Data excerpts
***

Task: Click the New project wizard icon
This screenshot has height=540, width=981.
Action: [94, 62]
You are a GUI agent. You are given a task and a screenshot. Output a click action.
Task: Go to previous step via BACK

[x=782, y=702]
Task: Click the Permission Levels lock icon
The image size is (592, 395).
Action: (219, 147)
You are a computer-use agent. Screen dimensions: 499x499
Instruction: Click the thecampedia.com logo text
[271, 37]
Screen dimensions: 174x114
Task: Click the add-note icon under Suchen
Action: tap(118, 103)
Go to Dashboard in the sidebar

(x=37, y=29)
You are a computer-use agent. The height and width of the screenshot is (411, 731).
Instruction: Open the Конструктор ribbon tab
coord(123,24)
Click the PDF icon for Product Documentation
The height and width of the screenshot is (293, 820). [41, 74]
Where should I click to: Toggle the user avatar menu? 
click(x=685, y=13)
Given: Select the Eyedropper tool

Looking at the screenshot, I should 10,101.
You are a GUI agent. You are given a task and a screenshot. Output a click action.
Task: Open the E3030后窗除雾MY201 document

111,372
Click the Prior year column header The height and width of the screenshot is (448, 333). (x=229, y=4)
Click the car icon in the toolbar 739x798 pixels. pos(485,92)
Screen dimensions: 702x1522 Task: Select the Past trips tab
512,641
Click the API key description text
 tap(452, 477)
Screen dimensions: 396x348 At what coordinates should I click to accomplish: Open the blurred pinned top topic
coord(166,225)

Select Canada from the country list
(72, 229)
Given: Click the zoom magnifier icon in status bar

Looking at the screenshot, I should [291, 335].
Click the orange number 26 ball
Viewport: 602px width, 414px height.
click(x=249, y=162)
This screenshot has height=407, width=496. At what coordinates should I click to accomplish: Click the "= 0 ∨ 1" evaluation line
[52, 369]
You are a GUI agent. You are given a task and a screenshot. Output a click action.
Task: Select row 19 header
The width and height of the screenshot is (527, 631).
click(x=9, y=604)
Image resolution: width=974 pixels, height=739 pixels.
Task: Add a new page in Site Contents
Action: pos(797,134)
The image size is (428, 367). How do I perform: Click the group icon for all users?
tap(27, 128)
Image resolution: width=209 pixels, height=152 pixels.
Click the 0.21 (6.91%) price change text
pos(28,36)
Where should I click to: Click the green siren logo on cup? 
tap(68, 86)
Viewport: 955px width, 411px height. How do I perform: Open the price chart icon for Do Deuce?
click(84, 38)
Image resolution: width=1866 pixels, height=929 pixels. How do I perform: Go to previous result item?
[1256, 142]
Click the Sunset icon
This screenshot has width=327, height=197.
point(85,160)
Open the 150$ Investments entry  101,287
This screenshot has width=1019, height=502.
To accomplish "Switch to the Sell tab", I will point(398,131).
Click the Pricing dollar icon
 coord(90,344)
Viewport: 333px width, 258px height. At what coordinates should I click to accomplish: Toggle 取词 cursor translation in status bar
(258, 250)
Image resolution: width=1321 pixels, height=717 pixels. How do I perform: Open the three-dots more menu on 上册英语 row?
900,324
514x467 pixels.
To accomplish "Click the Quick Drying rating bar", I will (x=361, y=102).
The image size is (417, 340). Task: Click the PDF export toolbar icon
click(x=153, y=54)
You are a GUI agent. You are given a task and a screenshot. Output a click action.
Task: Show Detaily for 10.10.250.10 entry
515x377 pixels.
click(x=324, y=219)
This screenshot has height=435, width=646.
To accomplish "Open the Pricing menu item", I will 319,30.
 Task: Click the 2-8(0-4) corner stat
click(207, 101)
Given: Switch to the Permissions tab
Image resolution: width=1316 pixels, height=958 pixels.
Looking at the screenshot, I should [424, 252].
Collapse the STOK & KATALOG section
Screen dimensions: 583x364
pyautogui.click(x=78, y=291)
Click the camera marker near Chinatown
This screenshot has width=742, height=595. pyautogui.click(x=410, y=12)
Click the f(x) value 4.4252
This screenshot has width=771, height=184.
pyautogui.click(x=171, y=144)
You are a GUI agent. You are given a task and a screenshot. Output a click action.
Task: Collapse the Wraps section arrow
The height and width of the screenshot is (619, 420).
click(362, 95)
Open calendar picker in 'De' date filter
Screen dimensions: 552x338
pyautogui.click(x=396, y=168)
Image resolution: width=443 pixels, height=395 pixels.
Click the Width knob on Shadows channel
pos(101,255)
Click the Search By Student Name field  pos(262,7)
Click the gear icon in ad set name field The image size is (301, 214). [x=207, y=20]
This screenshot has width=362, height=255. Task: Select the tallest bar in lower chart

***

- [Work item] Print every record exactly as it was given.

- [Exercise result]
Task: Click the New project wizard icon
This screenshot has height=540, width=981.
Action: [94, 62]
You are a GUI agent. You are given a task and a screenshot. Output a click action.
Task: Go to previous step via BACK

[x=782, y=702]
Task: Click the Permission Levels lock icon
The image size is (592, 395).
Action: (219, 147)
You are a computer-use agent. Screen dimensions: 499x499
Instruction: Click the thecampedia.com logo text
[271, 37]
Screen dimensions: 174x114
Task: Click the add-note icon under Suchen
Action: tap(118, 103)
Go to Dashboard in the sidebar

(x=37, y=29)
You are a computer-use agent. The height and width of the screenshot is (411, 731).
Instruction: Open the Конструктор ribbon tab
coord(123,24)
Click the PDF icon for Product Documentation
The height and width of the screenshot is (293, 820). [41, 74]
Where should I click to: Toggle the user avatar menu? 
click(x=685, y=13)
Given: Select the Eyedropper tool

Looking at the screenshot, I should 10,101.
You are a GUI agent. You are given a task and a screenshot. Output a click action.
Task: Open the E3030后窗除雾MY201 document

111,372
Click the Prior year column header The height and width of the screenshot is (448, 333). (x=229, y=4)
Click the car icon in the toolbar 739x798 pixels. pos(485,92)
Screen dimensions: 702x1522 Task: Select the Past trips tab
512,641
Click the API key description text
 tap(452, 477)
Screen dimensions: 396x348 At what coordinates should I click to accomplish: Open the blurred pinned top topic
coord(166,225)

Select Canada from the country list
(72, 229)
Given: Click the zoom magnifier icon in status bar

Looking at the screenshot, I should [291, 335].
Click the orange number 26 ball
Viewport: 602px width, 414px height.
click(x=249, y=162)
This screenshot has height=407, width=496. At what coordinates should I click to accomplish: Click the "= 0 ∨ 1" evaluation line
[52, 369]
You are a GUI agent. You are given a task and a screenshot. Output a click action.
Task: Select row 19 header
The width and height of the screenshot is (527, 631).
click(x=9, y=604)
Image resolution: width=974 pixels, height=739 pixels.
Task: Add a new page in Site Contents
Action: pos(797,134)
The image size is (428, 367). How do I perform: Click the group icon for all users?
tap(27, 128)
Image resolution: width=209 pixels, height=152 pixels.
Click the 0.21 (6.91%) price change text
pos(28,36)
Where should I click to: Click the green siren logo on cup? 
tap(68, 86)
Viewport: 955px width, 411px height. How do I perform: Open the price chart icon for Do Deuce?
click(84, 38)
Image resolution: width=1866 pixels, height=929 pixels. How do I perform: Go to previous result item?
[1256, 142]
Click the Sunset icon
This screenshot has width=327, height=197.
point(85,160)
Open the 150$ Investments entry  101,287
This screenshot has width=1019, height=502.
To accomplish "Switch to the Sell tab", I will point(398,131).
Click the Pricing dollar icon
 coord(90,344)
Viewport: 333px width, 258px height. At what coordinates should I click to accomplish: Toggle 取词 cursor translation in status bar
(258, 250)
Image resolution: width=1321 pixels, height=717 pixels. How do I perform: Open the three-dots more menu on 上册英语 row?
900,324
514x467 pixels.
To accomplish "Click the Quick Drying rating bar", I will (x=361, y=102).
The image size is (417, 340). Task: Click the PDF export toolbar icon
click(x=153, y=54)
You are a GUI agent. You are given a task and a screenshot. Output a click action.
Task: Show Detaily for 10.10.250.10 entry
515x377 pixels.
click(x=324, y=219)
This screenshot has height=435, width=646.
To accomplish "Open the Pricing menu item", I will 319,30.
 Task: Click the 2-8(0-4) corner stat
click(207, 101)
Given: Switch to the Permissions tab
Image resolution: width=1316 pixels, height=958 pixels.
Looking at the screenshot, I should [424, 252].
Collapse the STOK & KATALOG section
Screen dimensions: 583x364
pyautogui.click(x=78, y=291)
Click the camera marker near Chinatown
This screenshot has width=742, height=595. pyautogui.click(x=410, y=12)
Click the f(x) value 4.4252
This screenshot has width=771, height=184.
pyautogui.click(x=171, y=144)
You are a GUI agent. You are given a task and a screenshot. Output a click action.
Task: Collapse the Wraps section arrow
The height and width of the screenshot is (619, 420).
click(362, 95)
Open calendar picker in 'De' date filter
Screen dimensions: 552x338
pyautogui.click(x=396, y=168)
Image resolution: width=443 pixels, height=395 pixels.
Click the Width knob on Shadows channel
pos(101,255)
Click the Search By Student Name field  pos(262,7)
Click the gear icon in ad set name field The image size is (301, 214). [x=207, y=20]
This screenshot has width=362, height=255. Task: Select the tallest bar in lower chart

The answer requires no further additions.